Monday, Oct. 31, 1927

Football Matches

Wow--Wow--WOW--WOW-- WOW! Hear that Tiger roar! Far above Cayuga's waters, Watch the Red Team score. Three, cheers for Old Nassau, my boys, Three cheers, and one more yell, O hail to thee, our Alma Mater, Hail, all hail, Cornell!

Sing to the colors that float in the light, Hurrah for the Yellow and the Blue; On Wisconsin, on Wisconsin, Bully for Old Purdue! March, march on down the field-- Men of the Scarlet and the Gray; Bulldog, Bulldog, Bow-wow-wow-- Watch that Army play! --GRANTLAND RICE

The crew coxswain is a wizened creature, pale and weak from worry and reducing. All he needs is a shrill voice and a pair of skinny hands to work the rudder. Yet it is he who gives commands to the eight hulking beasts ahead of him. St. Bonaventure College plays football with a coxswain instead of a quarterback. Francis Flynn badgered and generalled ten great brutes to a 57-0 victory over Alfred. Despairing of their clumsy, earnest efforts, he himself carried the ball 310 yards, once for 93 and touchdown. He is a quarterback, captain of the eleven, weighs 117.

At New York University, also, they sacrificed their little ones in the arena. Against the hungry Rutgers horde 125-lb. Harry Hormel played left halfback, scored thrice, risked constant annihilation as his team annihilated Rutgers 60-6.

At Yale they boil their enemies in brawn. Only two of the team that started against Army are stunted under six feet. Yale's pachyderms on the line average 192, behind the line 180. This gargantuan group galloped gravely through Army 10-6, despite the sinewy protests of the most seasoned backfield outside of professional football, Captain Harry Wilson (Penn State) Cagle (Louisiana), Murrell (Minnesota). Just in time did Charles D. Curran, an editor of The Pointer, West Point journal, apologize through the Yale Daily News for an inadvertent, faintly insulting bit of optimism in The Pointer. "Yale will furnish little opposition after the first half."

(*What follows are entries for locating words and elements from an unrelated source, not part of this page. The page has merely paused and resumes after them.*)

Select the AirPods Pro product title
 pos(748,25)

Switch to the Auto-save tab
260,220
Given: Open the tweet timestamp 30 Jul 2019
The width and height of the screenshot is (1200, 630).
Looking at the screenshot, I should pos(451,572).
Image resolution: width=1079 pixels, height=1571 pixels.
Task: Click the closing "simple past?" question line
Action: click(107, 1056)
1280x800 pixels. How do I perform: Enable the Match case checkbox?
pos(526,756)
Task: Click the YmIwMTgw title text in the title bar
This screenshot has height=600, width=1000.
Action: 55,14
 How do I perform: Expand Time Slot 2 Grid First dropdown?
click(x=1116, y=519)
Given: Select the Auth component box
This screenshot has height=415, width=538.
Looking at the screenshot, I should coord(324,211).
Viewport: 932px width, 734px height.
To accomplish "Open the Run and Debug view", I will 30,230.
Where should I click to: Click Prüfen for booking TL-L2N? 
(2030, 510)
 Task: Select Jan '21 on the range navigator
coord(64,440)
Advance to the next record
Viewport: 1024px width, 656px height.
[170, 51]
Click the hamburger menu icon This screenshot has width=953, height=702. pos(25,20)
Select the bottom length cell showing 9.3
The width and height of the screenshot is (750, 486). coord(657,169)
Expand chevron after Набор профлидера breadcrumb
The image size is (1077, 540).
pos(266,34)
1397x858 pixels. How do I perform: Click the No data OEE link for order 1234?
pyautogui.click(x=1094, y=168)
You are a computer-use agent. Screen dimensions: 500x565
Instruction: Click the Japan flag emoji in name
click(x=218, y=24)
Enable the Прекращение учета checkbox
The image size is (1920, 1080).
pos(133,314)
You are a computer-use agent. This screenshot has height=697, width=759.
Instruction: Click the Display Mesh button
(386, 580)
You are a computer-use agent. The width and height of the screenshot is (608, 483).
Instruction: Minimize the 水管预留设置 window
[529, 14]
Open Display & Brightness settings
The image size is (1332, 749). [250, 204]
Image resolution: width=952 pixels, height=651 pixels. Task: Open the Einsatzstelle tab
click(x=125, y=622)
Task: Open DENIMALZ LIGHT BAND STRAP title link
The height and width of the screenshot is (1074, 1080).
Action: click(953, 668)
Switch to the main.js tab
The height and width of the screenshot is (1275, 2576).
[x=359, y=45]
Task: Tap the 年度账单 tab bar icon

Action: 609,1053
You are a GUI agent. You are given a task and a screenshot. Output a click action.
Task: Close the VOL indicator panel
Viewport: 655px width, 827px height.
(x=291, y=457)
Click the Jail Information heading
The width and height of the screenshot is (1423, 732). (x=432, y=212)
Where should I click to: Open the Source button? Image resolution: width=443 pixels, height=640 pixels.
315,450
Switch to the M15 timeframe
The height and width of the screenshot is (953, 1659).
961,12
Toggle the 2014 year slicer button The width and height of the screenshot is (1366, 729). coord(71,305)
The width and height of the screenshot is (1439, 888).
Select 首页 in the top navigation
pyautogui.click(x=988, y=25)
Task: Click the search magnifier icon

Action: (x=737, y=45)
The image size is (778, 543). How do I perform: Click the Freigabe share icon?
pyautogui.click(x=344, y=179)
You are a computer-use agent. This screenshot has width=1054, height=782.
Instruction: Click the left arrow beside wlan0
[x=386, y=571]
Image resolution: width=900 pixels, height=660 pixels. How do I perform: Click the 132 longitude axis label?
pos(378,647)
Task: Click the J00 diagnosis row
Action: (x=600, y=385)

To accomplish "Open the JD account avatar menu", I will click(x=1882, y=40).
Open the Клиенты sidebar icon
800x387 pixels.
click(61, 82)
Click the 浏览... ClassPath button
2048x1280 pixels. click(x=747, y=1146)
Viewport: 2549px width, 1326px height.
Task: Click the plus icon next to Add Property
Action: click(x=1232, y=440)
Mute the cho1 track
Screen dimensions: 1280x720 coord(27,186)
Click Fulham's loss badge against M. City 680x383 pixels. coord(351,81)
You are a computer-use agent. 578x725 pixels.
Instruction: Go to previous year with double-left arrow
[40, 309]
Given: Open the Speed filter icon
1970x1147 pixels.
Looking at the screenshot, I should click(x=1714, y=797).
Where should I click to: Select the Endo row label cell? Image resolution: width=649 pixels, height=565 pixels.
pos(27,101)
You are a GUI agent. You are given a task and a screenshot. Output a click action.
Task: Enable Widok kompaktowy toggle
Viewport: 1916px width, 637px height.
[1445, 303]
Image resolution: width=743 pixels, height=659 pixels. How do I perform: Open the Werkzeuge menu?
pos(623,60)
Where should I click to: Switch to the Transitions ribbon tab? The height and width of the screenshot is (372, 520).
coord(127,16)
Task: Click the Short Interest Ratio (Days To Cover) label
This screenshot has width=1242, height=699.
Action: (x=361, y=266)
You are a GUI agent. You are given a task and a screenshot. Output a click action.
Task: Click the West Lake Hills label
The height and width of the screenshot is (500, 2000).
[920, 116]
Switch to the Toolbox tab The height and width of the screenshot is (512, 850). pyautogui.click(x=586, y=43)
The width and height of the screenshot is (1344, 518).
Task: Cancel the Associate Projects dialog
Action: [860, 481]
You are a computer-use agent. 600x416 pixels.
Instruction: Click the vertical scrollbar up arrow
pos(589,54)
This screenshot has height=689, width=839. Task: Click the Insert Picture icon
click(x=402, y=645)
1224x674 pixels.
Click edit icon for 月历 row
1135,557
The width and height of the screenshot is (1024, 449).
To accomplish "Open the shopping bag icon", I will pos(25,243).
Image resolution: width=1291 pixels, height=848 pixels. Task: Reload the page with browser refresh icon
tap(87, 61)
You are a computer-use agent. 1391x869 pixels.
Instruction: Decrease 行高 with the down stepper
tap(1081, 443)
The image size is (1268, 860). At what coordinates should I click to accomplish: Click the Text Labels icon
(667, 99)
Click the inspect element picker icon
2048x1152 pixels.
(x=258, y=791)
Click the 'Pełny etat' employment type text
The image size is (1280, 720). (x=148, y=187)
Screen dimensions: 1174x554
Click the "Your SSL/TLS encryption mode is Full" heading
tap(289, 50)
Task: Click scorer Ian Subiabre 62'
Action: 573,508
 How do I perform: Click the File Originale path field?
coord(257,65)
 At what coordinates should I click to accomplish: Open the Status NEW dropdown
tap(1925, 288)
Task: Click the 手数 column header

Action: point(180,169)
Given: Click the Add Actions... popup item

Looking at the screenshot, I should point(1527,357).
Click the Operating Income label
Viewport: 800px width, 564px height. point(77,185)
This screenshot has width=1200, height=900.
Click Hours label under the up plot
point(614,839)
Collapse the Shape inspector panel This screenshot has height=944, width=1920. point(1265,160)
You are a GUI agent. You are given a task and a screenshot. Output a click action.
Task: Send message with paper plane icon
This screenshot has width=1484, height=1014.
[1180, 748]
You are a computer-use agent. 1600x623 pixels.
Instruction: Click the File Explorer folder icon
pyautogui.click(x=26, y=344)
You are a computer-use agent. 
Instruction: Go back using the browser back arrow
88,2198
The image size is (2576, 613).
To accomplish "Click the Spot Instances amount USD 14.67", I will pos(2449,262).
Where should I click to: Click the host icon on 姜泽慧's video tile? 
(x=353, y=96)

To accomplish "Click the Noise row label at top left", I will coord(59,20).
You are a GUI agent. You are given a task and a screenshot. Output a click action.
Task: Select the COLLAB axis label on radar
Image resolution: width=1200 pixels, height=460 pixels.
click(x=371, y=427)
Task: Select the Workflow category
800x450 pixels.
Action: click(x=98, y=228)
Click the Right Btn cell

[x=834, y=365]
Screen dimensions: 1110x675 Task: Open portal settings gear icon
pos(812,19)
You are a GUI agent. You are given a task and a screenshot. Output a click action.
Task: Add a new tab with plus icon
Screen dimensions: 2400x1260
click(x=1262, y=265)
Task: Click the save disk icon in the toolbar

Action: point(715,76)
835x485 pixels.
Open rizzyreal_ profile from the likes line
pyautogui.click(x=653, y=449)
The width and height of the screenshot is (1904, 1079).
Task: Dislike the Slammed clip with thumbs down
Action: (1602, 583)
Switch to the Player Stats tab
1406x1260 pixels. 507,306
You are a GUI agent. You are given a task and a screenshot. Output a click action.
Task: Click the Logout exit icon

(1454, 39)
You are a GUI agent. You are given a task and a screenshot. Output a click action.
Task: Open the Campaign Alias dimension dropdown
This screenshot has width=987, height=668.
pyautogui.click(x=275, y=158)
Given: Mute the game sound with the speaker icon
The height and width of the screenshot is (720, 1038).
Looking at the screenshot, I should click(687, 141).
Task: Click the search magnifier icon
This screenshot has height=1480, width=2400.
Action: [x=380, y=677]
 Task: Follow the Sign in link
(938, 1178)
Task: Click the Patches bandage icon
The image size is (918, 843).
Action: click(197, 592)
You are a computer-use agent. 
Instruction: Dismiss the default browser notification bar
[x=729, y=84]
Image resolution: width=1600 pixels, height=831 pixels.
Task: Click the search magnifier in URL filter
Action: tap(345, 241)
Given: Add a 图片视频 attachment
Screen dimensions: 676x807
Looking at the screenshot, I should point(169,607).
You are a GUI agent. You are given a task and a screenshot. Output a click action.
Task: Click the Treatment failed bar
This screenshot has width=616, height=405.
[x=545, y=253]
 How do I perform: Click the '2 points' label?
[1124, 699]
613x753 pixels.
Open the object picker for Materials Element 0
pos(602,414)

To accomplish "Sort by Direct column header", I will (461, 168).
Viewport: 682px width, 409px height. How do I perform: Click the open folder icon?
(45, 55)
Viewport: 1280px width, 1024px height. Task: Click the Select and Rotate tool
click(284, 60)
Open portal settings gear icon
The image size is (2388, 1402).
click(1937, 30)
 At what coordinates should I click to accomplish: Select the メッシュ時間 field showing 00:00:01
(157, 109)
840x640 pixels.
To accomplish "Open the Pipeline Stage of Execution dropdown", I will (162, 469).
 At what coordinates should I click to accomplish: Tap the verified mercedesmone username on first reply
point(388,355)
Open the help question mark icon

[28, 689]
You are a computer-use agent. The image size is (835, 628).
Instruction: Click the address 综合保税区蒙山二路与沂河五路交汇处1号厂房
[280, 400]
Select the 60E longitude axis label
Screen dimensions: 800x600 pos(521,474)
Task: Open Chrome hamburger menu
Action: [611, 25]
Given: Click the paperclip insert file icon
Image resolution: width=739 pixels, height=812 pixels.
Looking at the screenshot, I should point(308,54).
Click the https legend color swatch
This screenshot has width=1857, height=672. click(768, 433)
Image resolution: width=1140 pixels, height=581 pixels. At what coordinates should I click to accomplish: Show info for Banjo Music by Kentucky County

Princeton's Tiger slunk from its Jersey jungle up to the green field which is Gilmour Dobie's classroom at Cornell. Surly the Tiger sniffed the students; snarled, and slunk three times across the goal line. Facing the beast for the first time in 20 years, Cornell was shattered 10 to 21.

Harvard scuffled tepidly against Dartmouth. Marsters and Lane from Hanover were harsh to Harvard. Greener and greener as the game went on, the score board finally said Dartmouth 30, Harvard 6.

Penn plunged grimly at Chicago and bounced back. For the first time in 29 years Chicago punished Penn, winning for the West the chief intersectional game of the afternoon, 13-7.

The Georgian period in Southern football retained ascendancy: Georgia Tech torturing North Carolina 13-0; Georgia burning Auburn 33-3. At Richmond spectators eyes were glued on Al Barnes, Virginia Military Institute halfback as he crashed 21 yards through University of Maryland. There was another crash. Through a great ragged hole in the massed audience a section of the wooden stands disappeared. Players, horrified, forgot the game; rushed over to assist the rescue. Four score persons were injured; over a dozen seriously.

Playing among themselves Western youths shoved, dodged, went proudly home to show black and blue spots to Alma Mater. Michigan dedicated a brand new back yard that cost $2,000,000, asking Ohio State over to play in it. Ohio State went home, morose because Michigan, boisterous host, won 21-0. Illinois pommeled Northwestern, 7-6; Minnesota bewildered Iowa, 38-0. Notre Dame, wild Irish children, rubbed Indiana in the mud, 19-6.

Stanford spoiled a Pacific afternoon for the Oregon Aggies with three touchdowns and a victory 20-6. California set down the Olympic club 21-7, while Washington solved the problem of State supremacy by wipping Washington State 14-0.

Ireland, uprising against England at soccer football, was suppressed 2-0. England, according to the records for international soccer, is eight times as good as Ireland. Soccer is not for sicklies. One Hufton, Londoner, took a broken arm home with him to the West Ham Club.